(Extracted data)
%%

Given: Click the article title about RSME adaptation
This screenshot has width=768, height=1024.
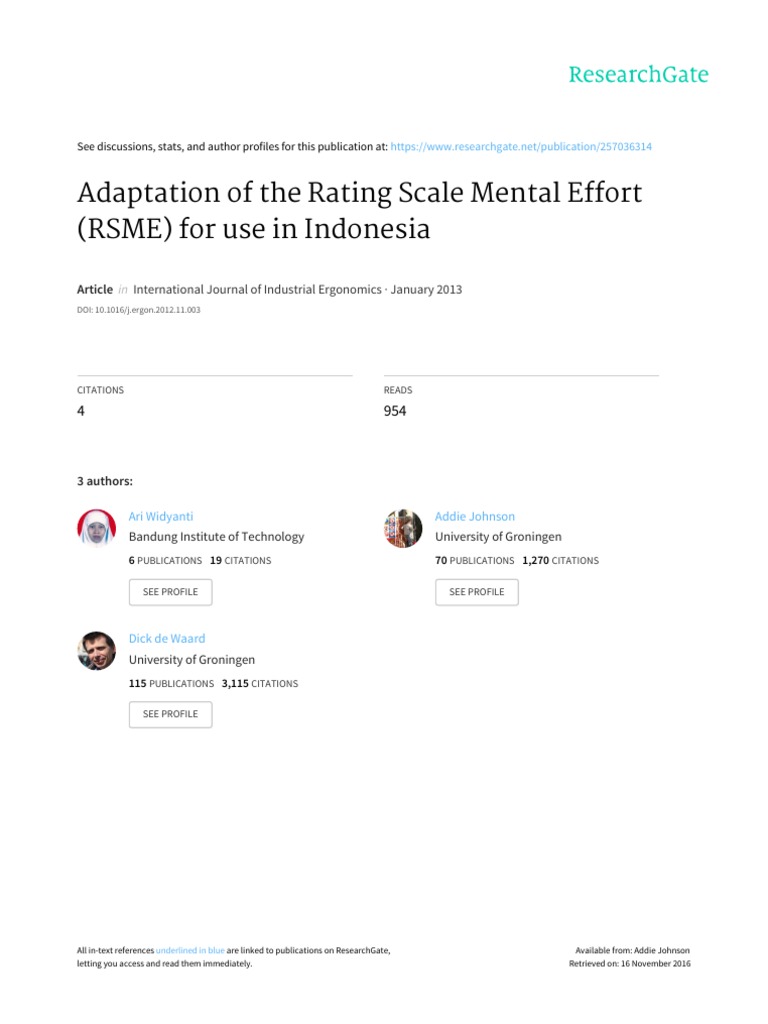Looking at the screenshot, I should tap(359, 211).
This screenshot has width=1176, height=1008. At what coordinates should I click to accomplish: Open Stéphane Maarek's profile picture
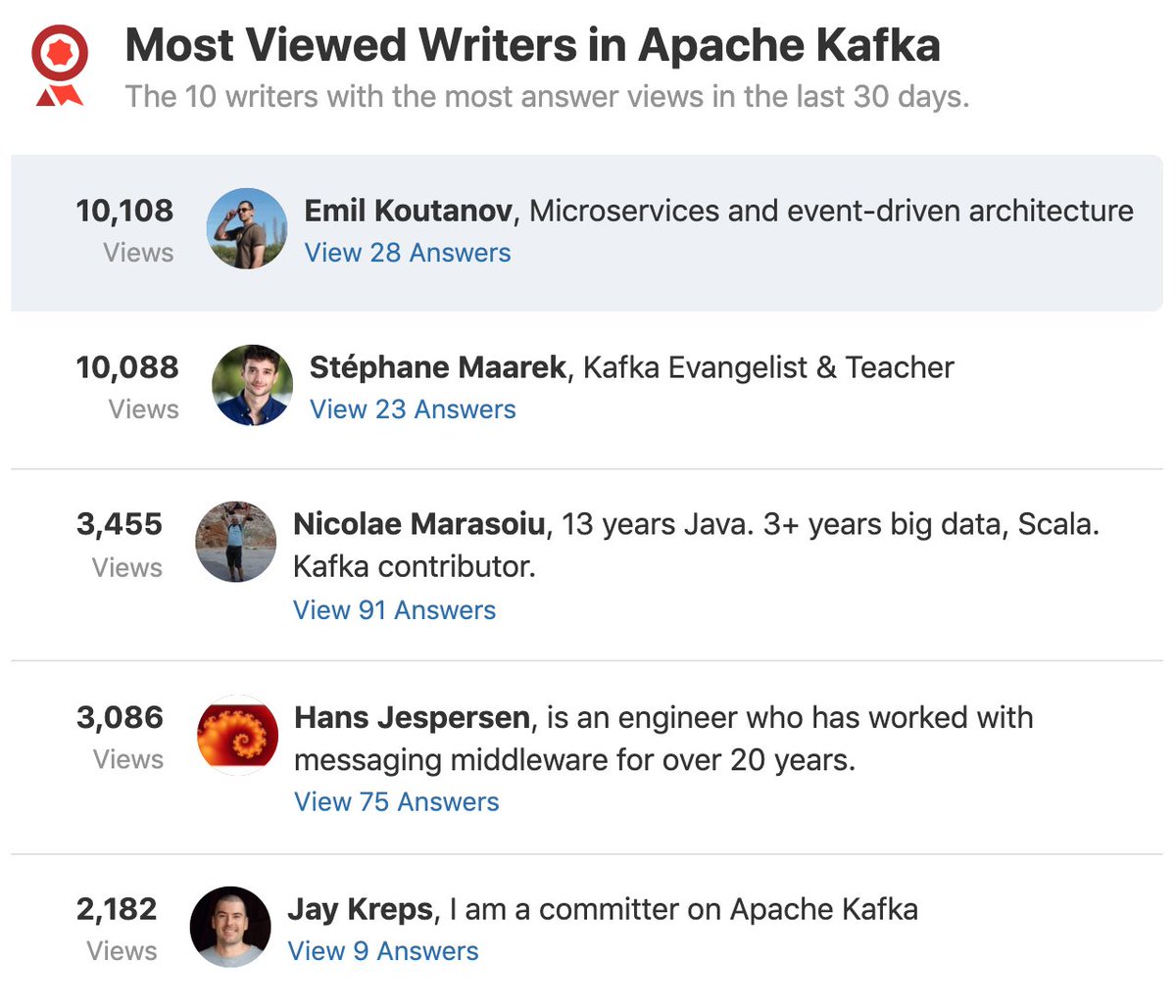pos(252,385)
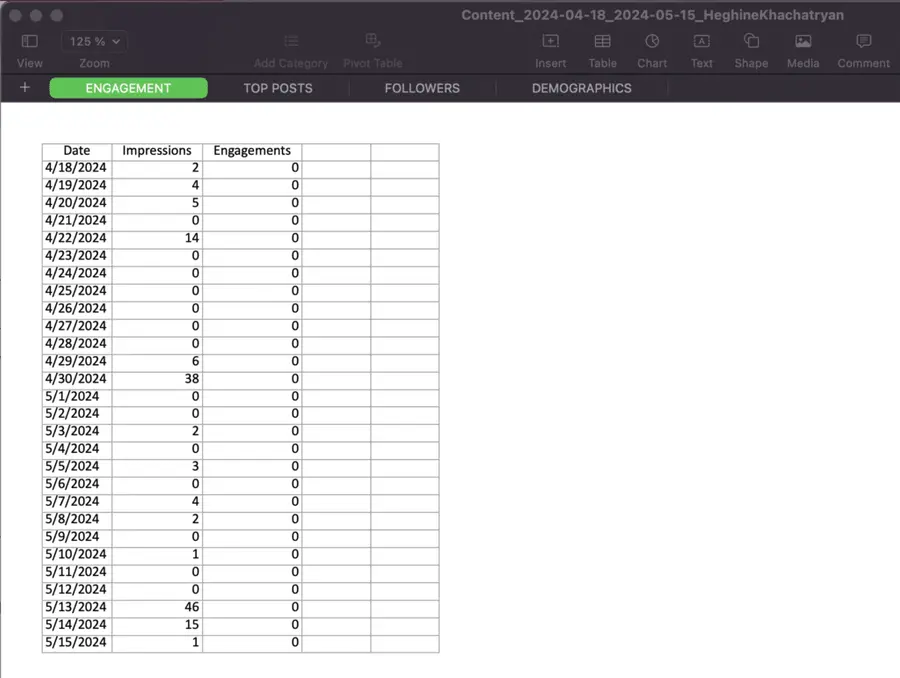Switch to the TOP POSTS tab
The height and width of the screenshot is (678, 900).
point(278,88)
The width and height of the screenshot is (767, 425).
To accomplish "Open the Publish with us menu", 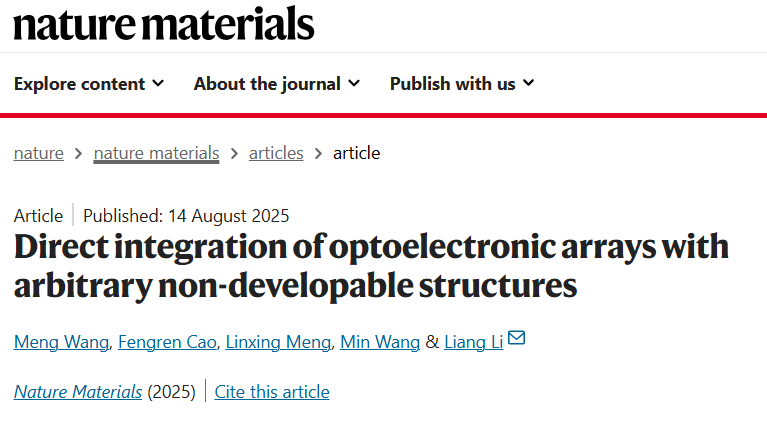I will click(462, 84).
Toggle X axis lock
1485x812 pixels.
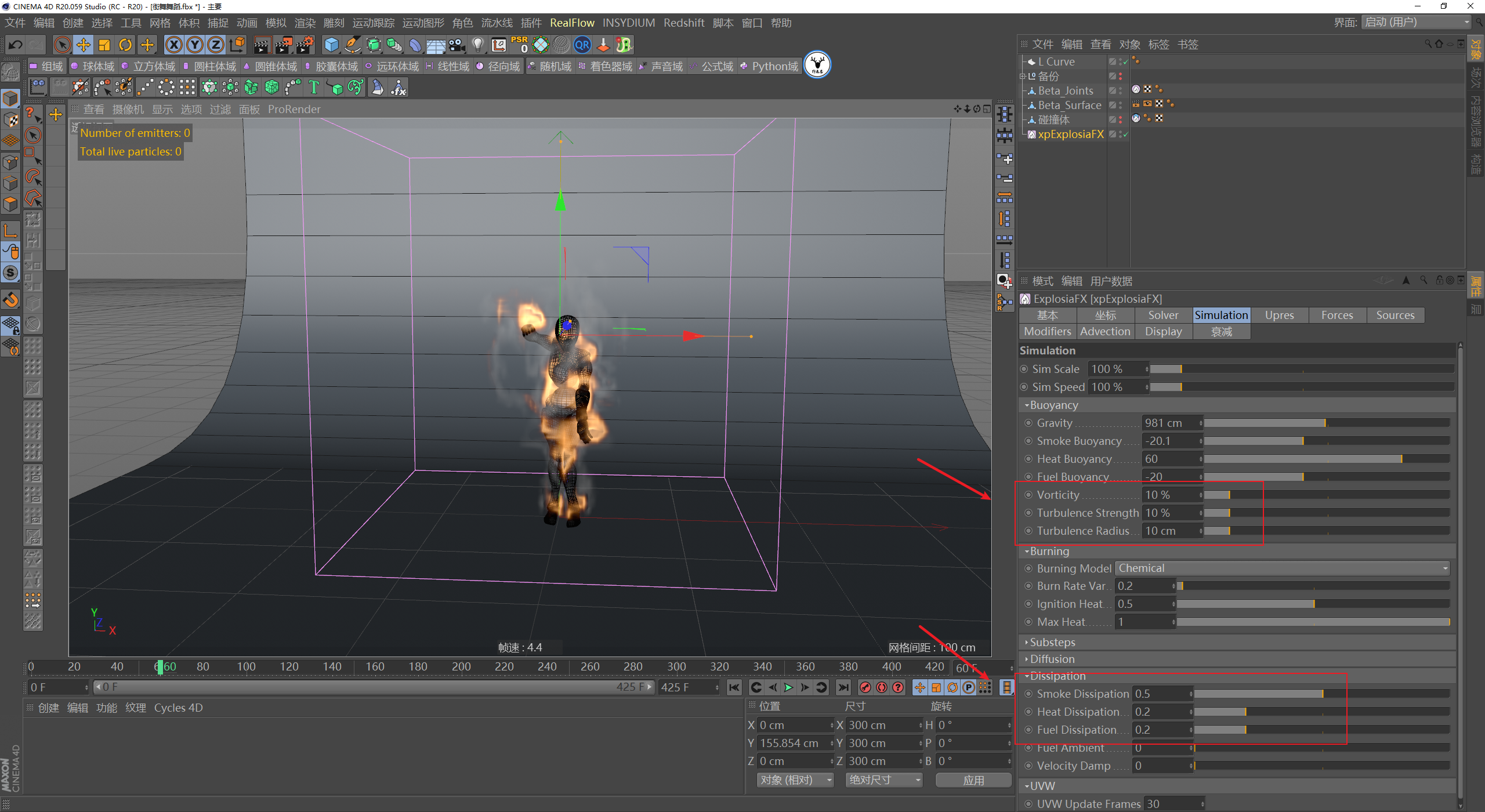pyautogui.click(x=173, y=45)
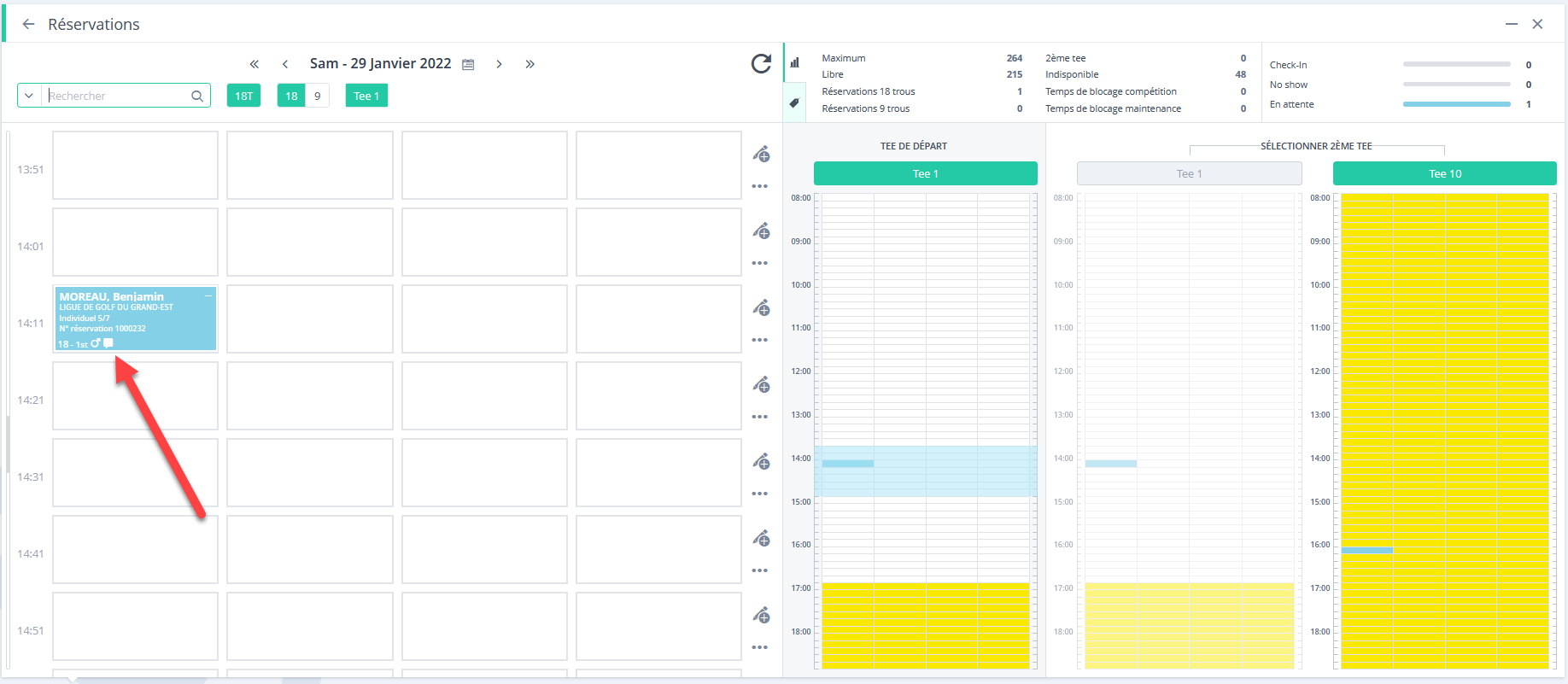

%%

(Objective) Convert the records above, starting at the line containing "This screenshot has width=1176, height=1008." and ending at the line containing "point(278,88)", into a numbered list with blank lines omitted. Leave the pictures out of the answer.

(Result below)
1. This screenshot has width=1176, height=1008. At what coordinates should I click to accomplish: Open Stéphane Maarek's profile picture
2. pos(252,385)
3. Switch to the TOP POSTS tab
4. The height and width of the screenshot is (678, 900).
5. point(278,88)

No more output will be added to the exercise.